Angielski jak łacina
We wcześniejszych tekstach zwracaliśmy już uwagę na szczególny status języka angielskiego. Ukształtował się on głównie w wieku XX, kiedy stał się podstawowym językiem dyplomacji, a poprzez globalną ekspansję anglosaskiej kultury masowej trafił również pod strzechy. Realia są takie, że po angielsku mówią dziś setki milionów ludzi, choć różnice w znajomości mowy Szekspira bywają spore. Również w Polsce angielszczyzna cieszy się uznaniem.

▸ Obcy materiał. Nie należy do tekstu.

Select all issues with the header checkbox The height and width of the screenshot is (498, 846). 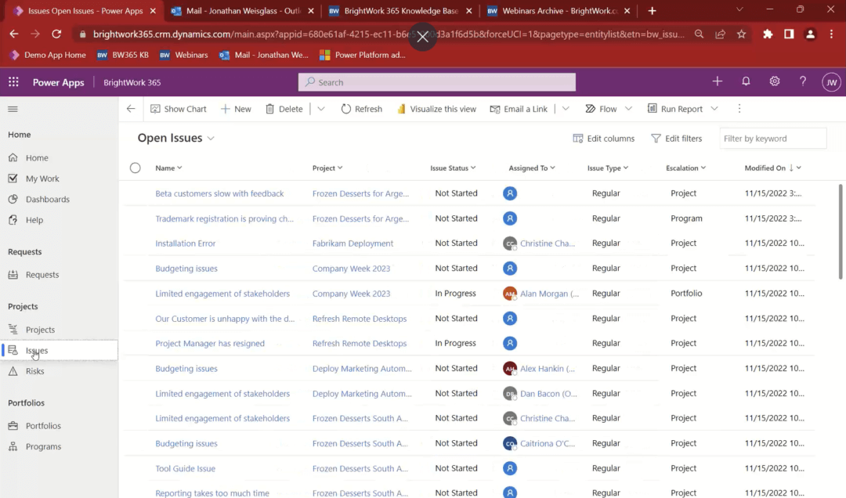pos(135,168)
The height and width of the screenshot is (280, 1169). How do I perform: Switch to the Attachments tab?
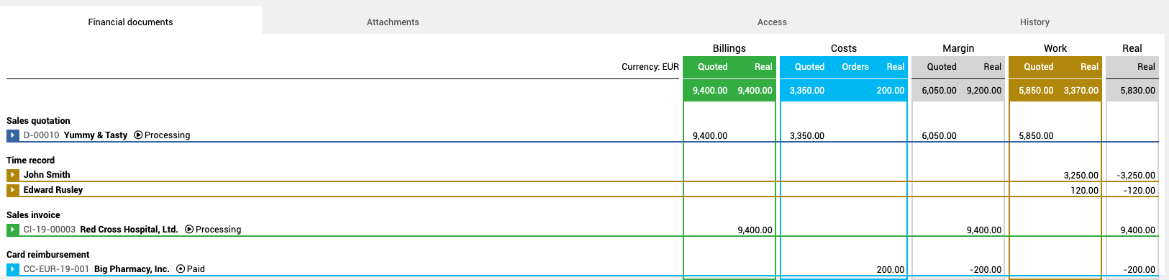(393, 22)
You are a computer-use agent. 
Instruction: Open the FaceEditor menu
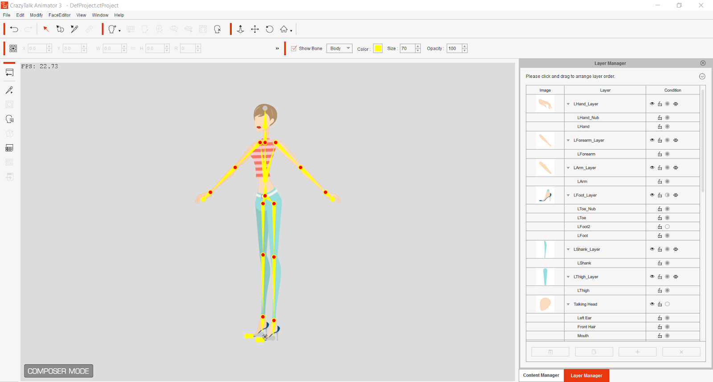point(59,15)
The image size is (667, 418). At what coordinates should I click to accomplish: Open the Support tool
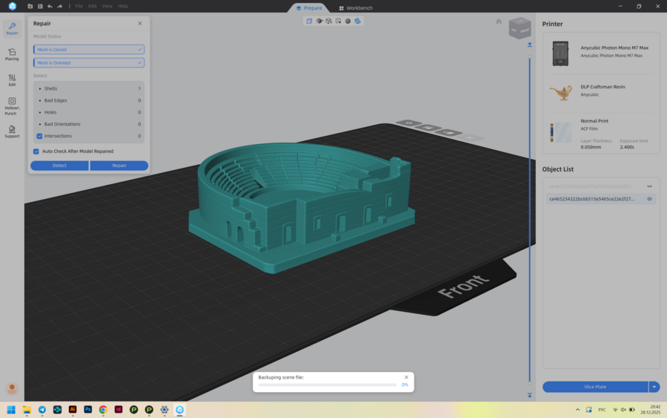(x=12, y=131)
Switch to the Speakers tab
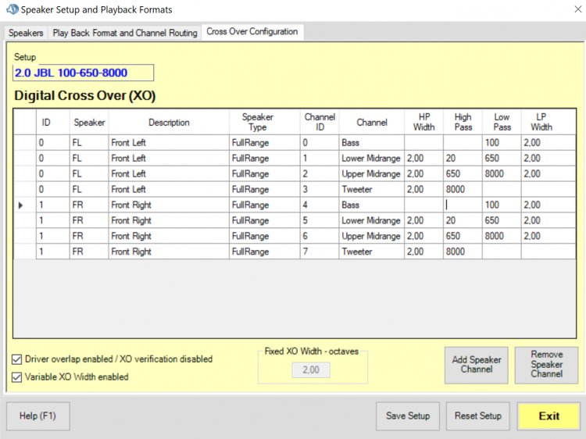This screenshot has height=439, width=586. 26,33
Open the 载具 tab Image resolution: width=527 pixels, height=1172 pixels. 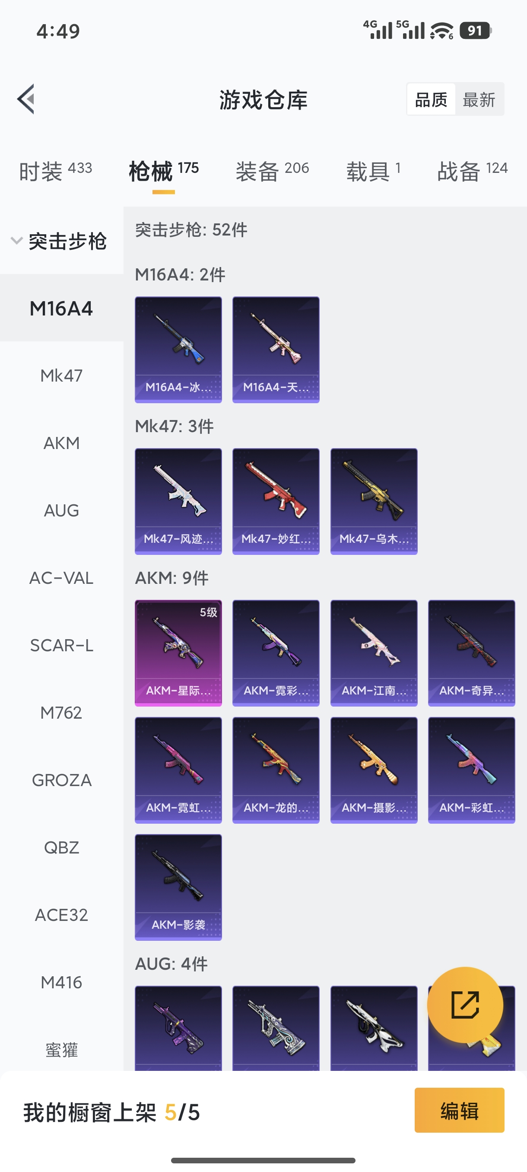coord(373,171)
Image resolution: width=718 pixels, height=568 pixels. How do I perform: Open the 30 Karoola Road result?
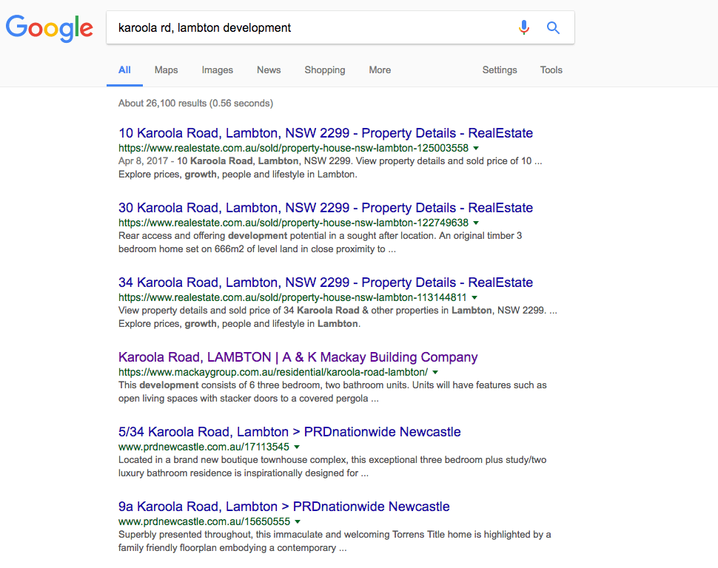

To język stosunkowo łatwy do opanowania (zwłaszcza na poziomie podstawowym), a regularny kontakt z brytyjską i amerykańską kulturą sprzyja osłuchaniu.
Dlatego z taką łatwością angielskiego uczą się dzieci oraz młodzież. Studentów angielski także interesuje. Większość wybiera go jako pierwszy lektorat, co zwykle oznacza dwie jednostki lekcyjne w planie tygodniowym. O znanych wadach lektoratów na uczelniach już pisaliśmy, więc tym bardziej zachęcamy do aktywności poza ich murami. Samodzielnie naprawdę można się wiele nauczyć i wcale nie wiąże się to z poważnymi wydatkami.
Ogrom potrzebnej wiedzy i materiałów czeka w internecie, a z siecią WWW każdy student jest dziś za pan brat. Trzeba też pamiętać o istotnych turystycznych walorach znajomości angielskiego, które okazują się cenne w czasie wakacji lub na wymianie studenckiej. W większości krajów Europy bez problemu spotkamy kogoś, kto z językiem angielskim radzi sobie na tyle dobrze, aby nawiązać z nim kontakt. Raz może to być pytanie o drogę, innym razem bardziej rozbudowana konwersacja. Na pewno angielski to językowy elementarz, który każdemu wyjdzie na zdrowie.